As for me? While I do still work part-time, albeit from home, the rest of my time is spent with my son either in the garden or working with the bounty we reap from it. In the summer we can freshly picked strawberry jam and in the winter we bake fresh bread. It instills a sense of pride in me that I'm teaching my young son all of these tasks as well. As a feminist, ensuring that he not only knows, but appreciates and enjoys having these skills is important to me. One day, hopefully, he will be the one wowing his family with blueberry pie and homemade pretzels. For now he's just happy getting his feet dirty along with me and eating broccoli straight from the stalk. 

EZ's dirty toes circa 2009

Killer Kale

This is my favorite way to eat kale (or any hardy green!). It’s both easy and super quick, making a great side to any meal. (You can also put some tofu or a fried egg on top of it and bam! - the perfect meal). It’s also pretty awesome because you can always change up the flavor profile (instead of tamari/soy sauce/sesame seeds you can use a little chili powder & cumin and add some black beans).

Wash and steam some kale. My favorite, which we grow in our garden, is dino kale. I don’t have a fancy steamer and instead just tear up a bunch of kale, add it to a saute pan with a bit of water and cover. Let it cook for no more than 5 minutes. You want the greens to still be a bright color and not super wilted and mushy. 

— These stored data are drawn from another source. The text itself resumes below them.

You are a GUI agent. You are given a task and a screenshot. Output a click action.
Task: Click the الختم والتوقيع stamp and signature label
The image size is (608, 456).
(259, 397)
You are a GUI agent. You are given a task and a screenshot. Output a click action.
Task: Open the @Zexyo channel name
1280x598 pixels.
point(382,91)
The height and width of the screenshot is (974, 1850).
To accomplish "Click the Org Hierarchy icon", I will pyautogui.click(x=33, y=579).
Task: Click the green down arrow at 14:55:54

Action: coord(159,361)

While the greens are cooking, toast a handful of sesame seeds in a wok. Add 2 teaspons of olive oil, a couple of cloves of minced garlic and a tablespoon of either tamari or soy sauce. Once the garlic is cooked through, turn off heat and mix in kale. Delish. 

Tuesday, August 16, 2011

This Is What A Feminist Looks Like: Ashley

Name: Ashley Lauren
Age: 27
Occupation: High School English Teacher and Freelance Writer
Location: Chicago, IL


How do you define feminism?
I define feminism as women having choices, and feeling empowered to make those choices. This hasn't been radical enough for many of my feminist counterparts in some cases, but I don't necessarily think that everything you do needs to have a political motivation behind it. I think you need to critically think about the choices you are making and what they say about your beliefs, but I don't think there are "feminist choices." Some might say being a working mom, for example, is more feminist than being a stay-at-home mom, but when it comes down to it, you need to make the choices that work for you and your family, regardless of where they fall on a feminist scale. And, after weighing all the options, if you make the choice that's right for you, you've committed a feminist act. Sure, decades of feminists have fought for our right to work, be paid as much as a man, keep our names, not have children, etc. but that doesn't mean you have to do all of that just to be a feminist. (Hint: You don't need to burn your bras and hate men, either!)

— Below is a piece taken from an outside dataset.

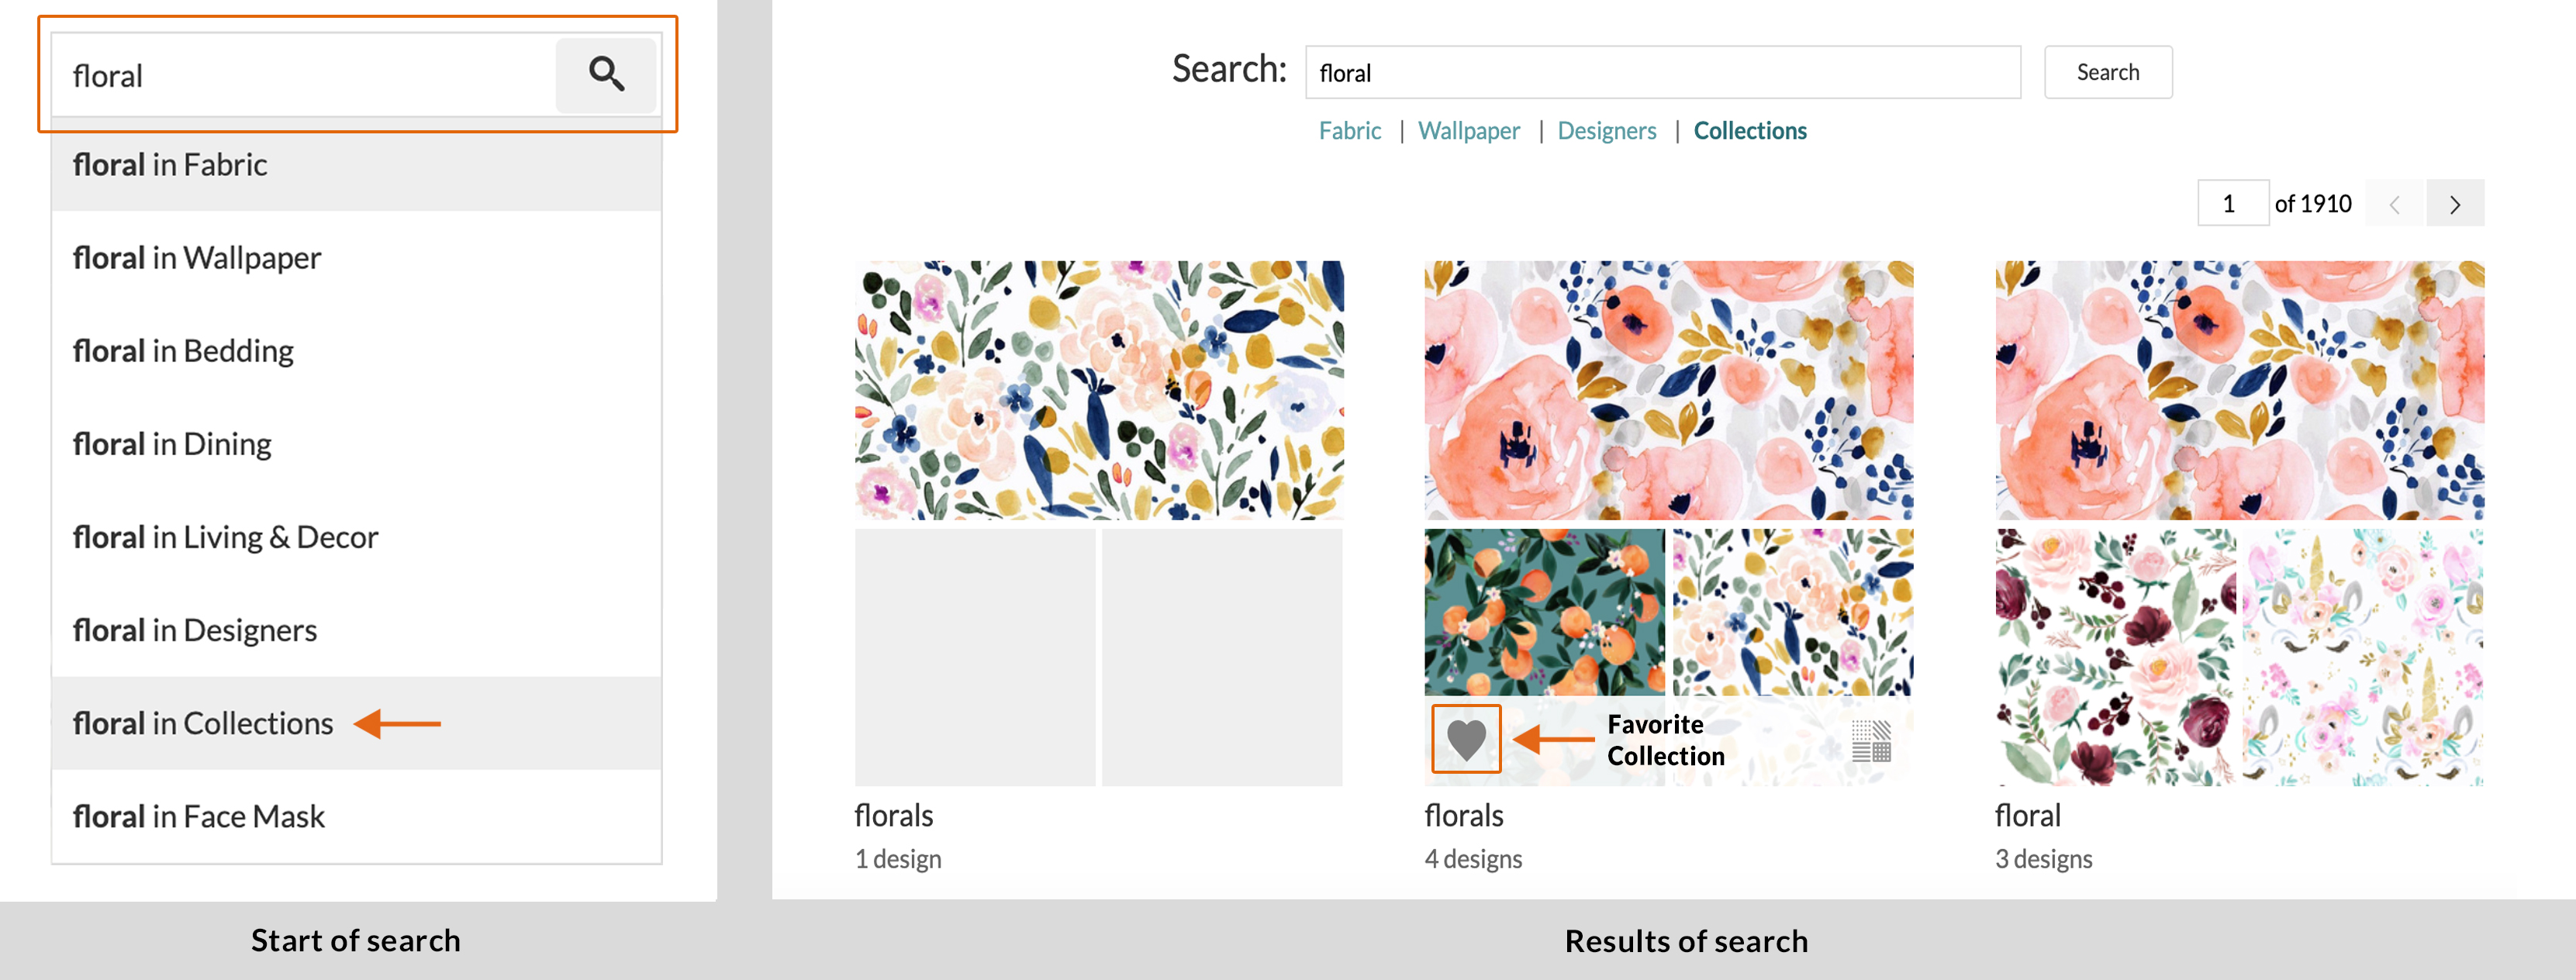The width and height of the screenshot is (2576, 980).
Task: Select the "floral in Bedding" suggestion
Action: click(184, 350)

When did you first identify as a feminist?
I think I always identified as a feminist, even though I didn't necessarily always have the vocabulary to do so. I grew up with a strong, independent mother telling me I could do anything I wanted to, and telling me to travel the world and get my PhD before I got married. That shaped the way I viewed the world and its injustices, for sure. However, I actually didn't start referring to myself as a feminist until college, and not outwardly until I started blogging a few years ago. That's when I started to acquire the language to critically analyze and discuss the injustices I saw.

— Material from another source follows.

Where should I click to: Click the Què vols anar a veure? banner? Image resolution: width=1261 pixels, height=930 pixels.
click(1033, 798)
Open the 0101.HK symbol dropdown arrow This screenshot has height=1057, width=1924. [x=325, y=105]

Has your (definition of) feminism changed over time? How?
Like all good things in life, my definition of feminism has been flexible. It changes just a little bit with every life change I go through, growing to adapt to my needs. I believe that if you have a rigid definition of a belief, you'll find yourself in a place where you question that belief more often than not. Allowing your beliefs to be more malleable will allow you to shift your perspectives, which is, really, what feminism is all about.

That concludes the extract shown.